The FTIR spectrum of the Erlotinib-loaded solid lipid nanoparticles (ERL-SLN) provides critical insights into the encapsulation and interactions between the components. Broad peaks observed in the range of 3504–3362 cm⁻¹ indicate O-H stretching vibrations, suggesting the presence of hydroxyl groups, likely from lauric acid or water molecules in the formulation. Peaks at 2927 cm⁻¹ and 2765 cm⁻¹ represent the asymmetric and symmetric stretching vibrations of C-H bonds in the aliphatic hydrocarbon chains of lauric acid, highlighting the lipid matrix. A strong peak at 1729 cm⁻¹ corresponds to C=O stretching of the ester or carboxylic acid group from lauric acid. The peak at 1550 cm⁻¹ likely indicates aromatic C=C stretching from the Erlotinib structure, confirming its incorporation into the nanoparticles. A peak at 1268 cm⁻¹ represents C-O stretching vibrations, likely arising from the ester functionality in lauric acid or interactions with Erlotinib. Another peak at 1077 cm⁻¹ suggests C-O stretching vibrations, possibly due to interactions between Erlotinib and the lipid carrier. Finally, peaks at 902 cm⁻¹ and 756 cm⁻¹ correspond to C-H out-of-plane bending vibrations, which are likely associated with the aromatic ring of Erlotinib. Additionally, the disappearance of sharp crystalline peaks typically observed in the Erlotinib spectrum suggests that the drug is in an amorphous or molecularly dispersed state within the lipid matrix. The disappearance of Erlotinib’s crystalline peaks in the FTIR spectrum suggests molecular dispersion within the lipid matrix, enhancing encapsulation and stability.
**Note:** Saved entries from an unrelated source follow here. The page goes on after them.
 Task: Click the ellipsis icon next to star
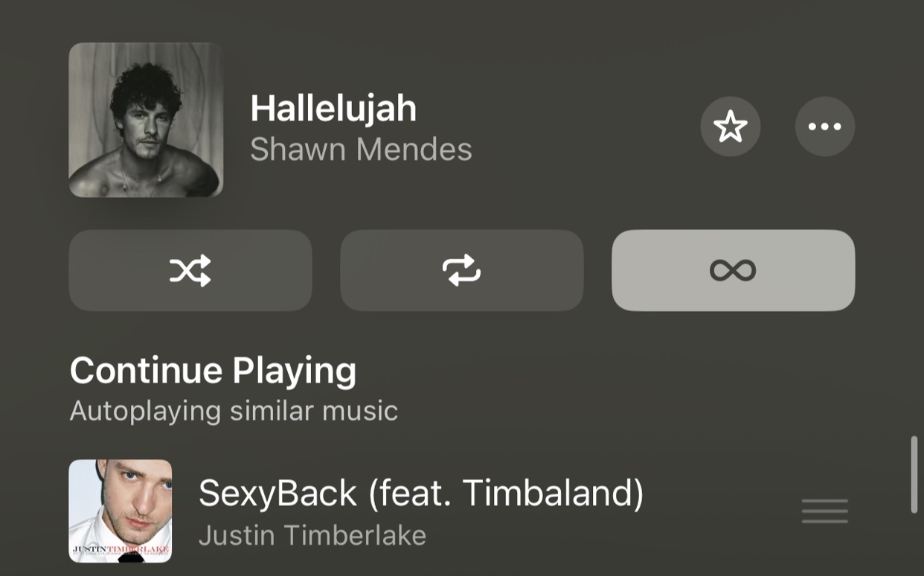(825, 127)

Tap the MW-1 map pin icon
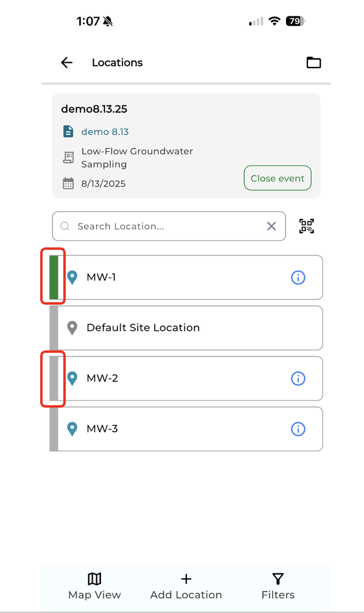pyautogui.click(x=72, y=278)
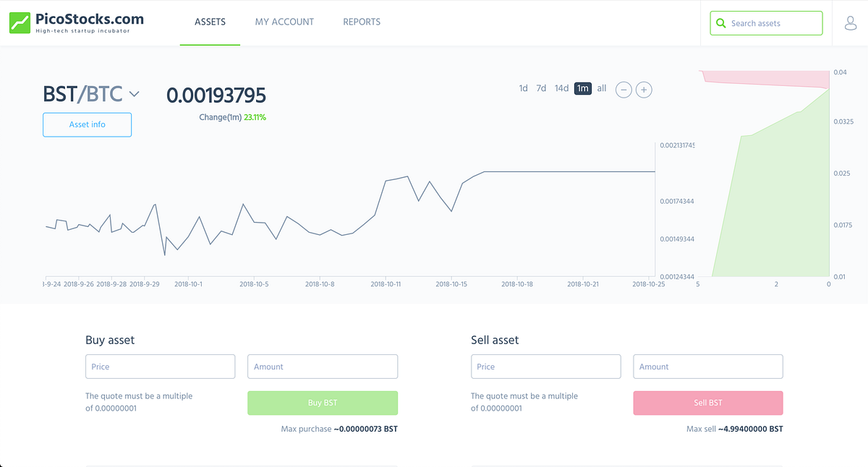
Task: Switch chart range to 1m
Action: [x=583, y=89]
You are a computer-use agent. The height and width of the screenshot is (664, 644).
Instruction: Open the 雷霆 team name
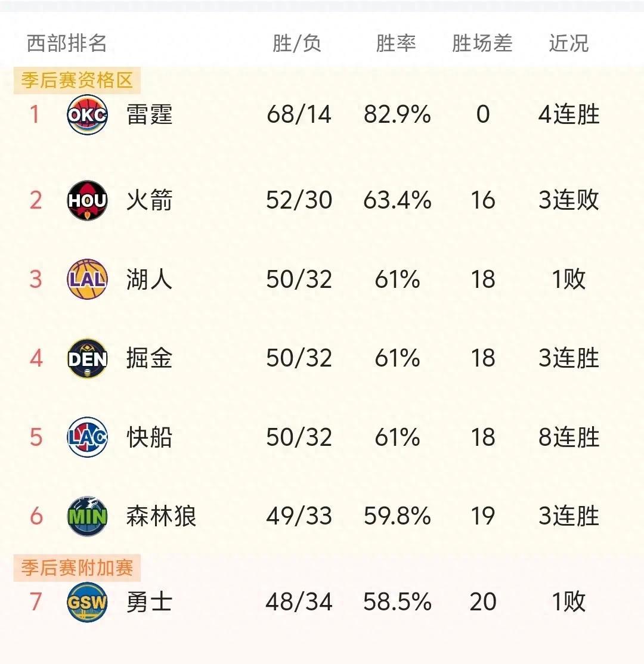tap(149, 115)
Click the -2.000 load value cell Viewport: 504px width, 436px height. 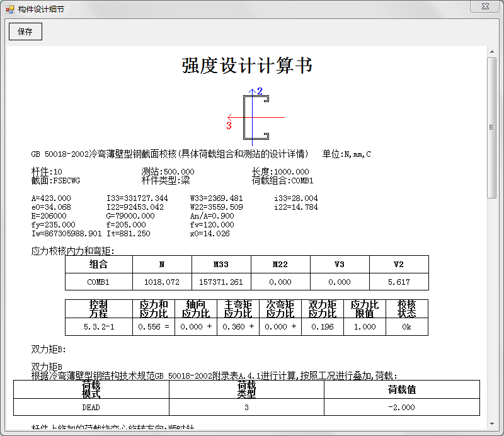[x=401, y=407]
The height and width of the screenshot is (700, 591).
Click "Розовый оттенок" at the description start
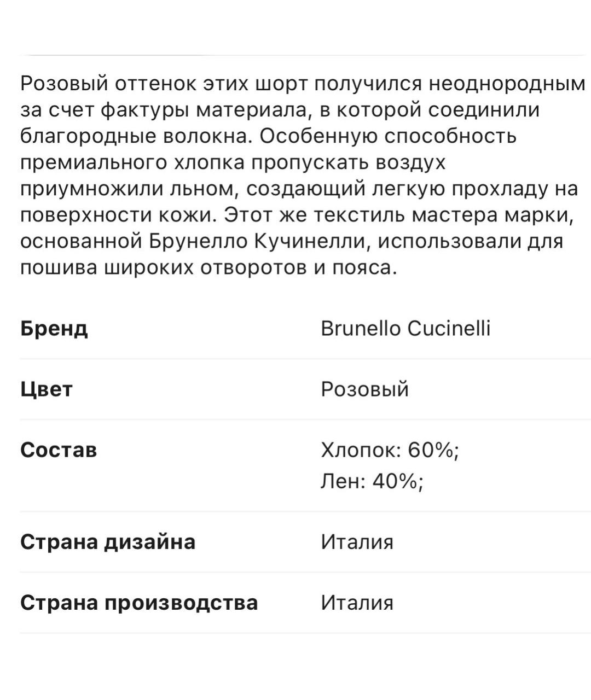coord(101,84)
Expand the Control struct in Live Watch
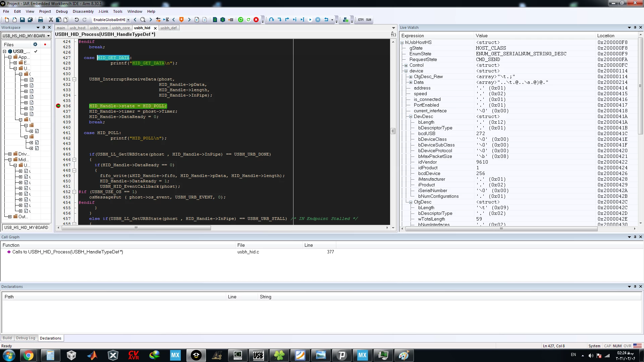The height and width of the screenshot is (362, 644). tap(406, 65)
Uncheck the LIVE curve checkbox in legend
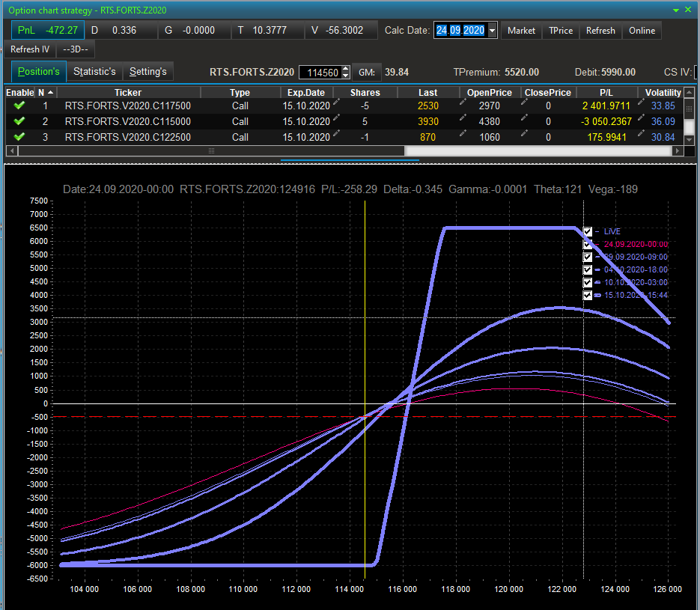700x610 pixels. click(x=588, y=232)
The structure of the nanoparticles likely consists of a hydrophobic lipid core of lauric acid, encapsulating Erlotinib, and a stabilizing hydrophilic shell formed by Tween 80.
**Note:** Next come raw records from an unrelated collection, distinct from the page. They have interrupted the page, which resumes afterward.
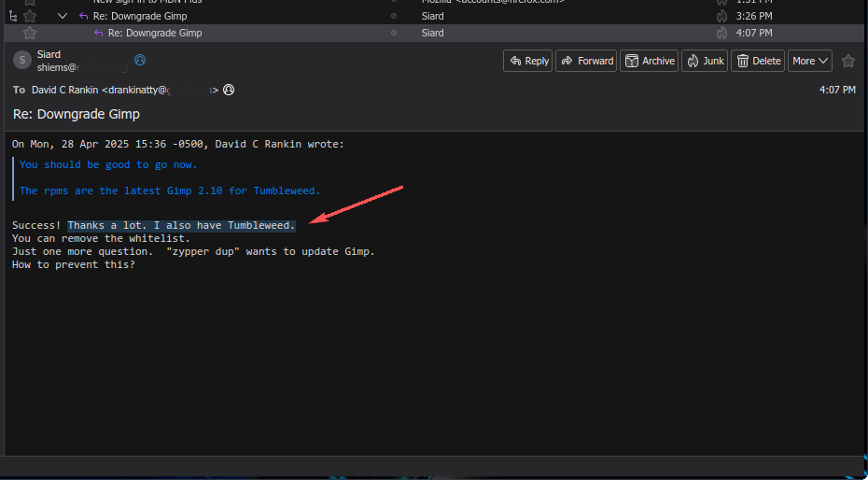Click the junk flame icon on 3:26 PM row

[721, 16]
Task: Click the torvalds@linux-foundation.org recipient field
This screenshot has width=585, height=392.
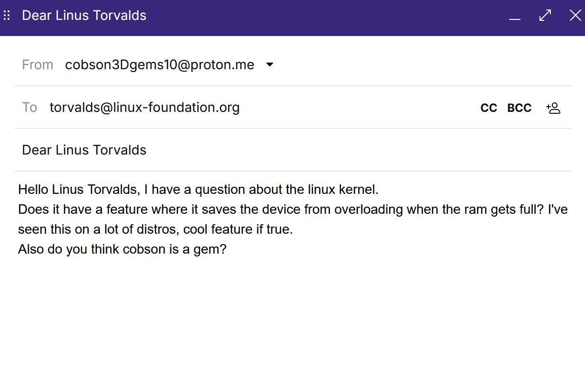Action: click(x=145, y=108)
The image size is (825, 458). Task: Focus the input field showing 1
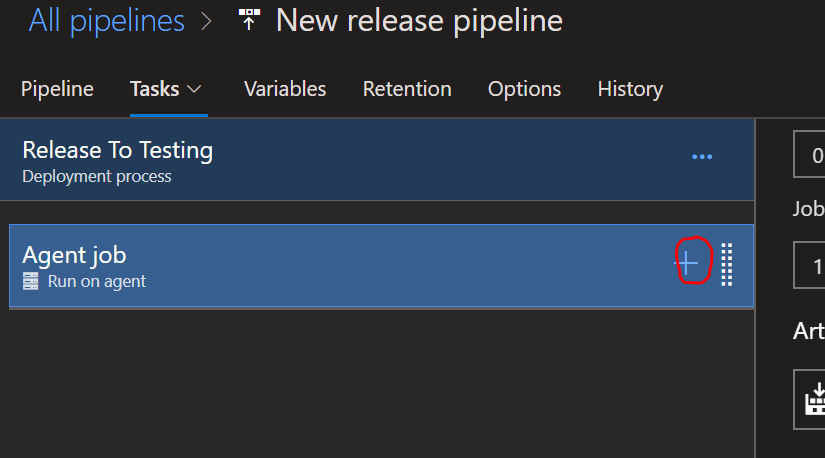[810, 268]
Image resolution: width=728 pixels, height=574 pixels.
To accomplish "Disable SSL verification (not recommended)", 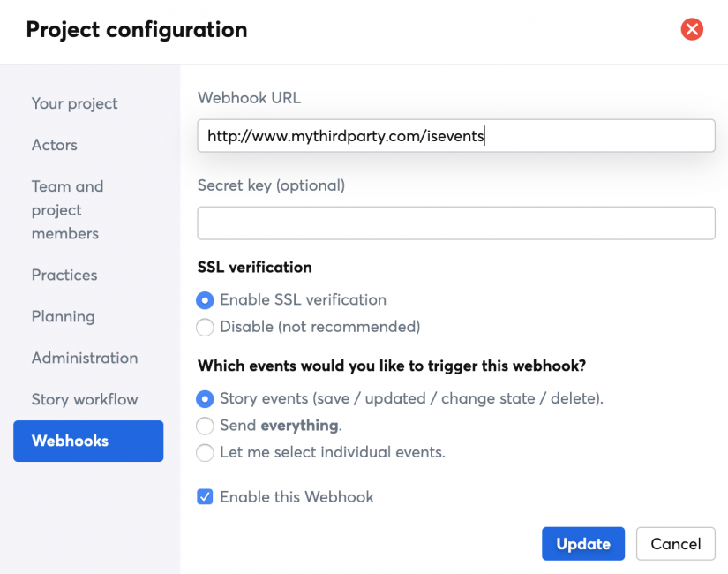I will pyautogui.click(x=205, y=327).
Differential scanning calorimetry
The DSC thermogram for Erlotinib, Lauric acid and ERL-SLNs were shown in fig. 6. The DSC thermogram for Erlotinib shows a sharp endothermic peak at approximately 232 °C, indicative of its melting point. The thermogram for Lauric Acid reveals a prominent endothermic peak at around 45 °C, which corresponds to its melting point. The difference in melting behaviours between Erlotinib (232 °C) and the lipid component (around 44 °C) suggests that Erlotinib may not be in its pure crystalline form within the SLNs. The lower melting point observed for the SLNs formulation could indicate a potential alteration in the drug's crystallinity, which is a desirable property in nanocarrier systems. This is often indicative of the drug being in an amorphous state or being molecularly dispersed in the lipid matrix, which can enhance drug solubility and bioavailability. The absence of an Erlotinib peak around 232 °C in the SLNs thermogram may also suggest that the drug has been successfully encapsulated or dissolved within the lipid matrix, potentially improving its stability and controlled release. The enthalpy change (ΔH) observed in the DSC thermogram indicates a transition to an amorphous state, which improves drug solubility and stability. The observed changes in the melting point could imply an interaction between the drug and the lipid core that alters the physical state of Erlotinib, which could result in improved solubility, stability, and controlled drug release, potentially enhancing its therapeutic efficacy in cancer treatment.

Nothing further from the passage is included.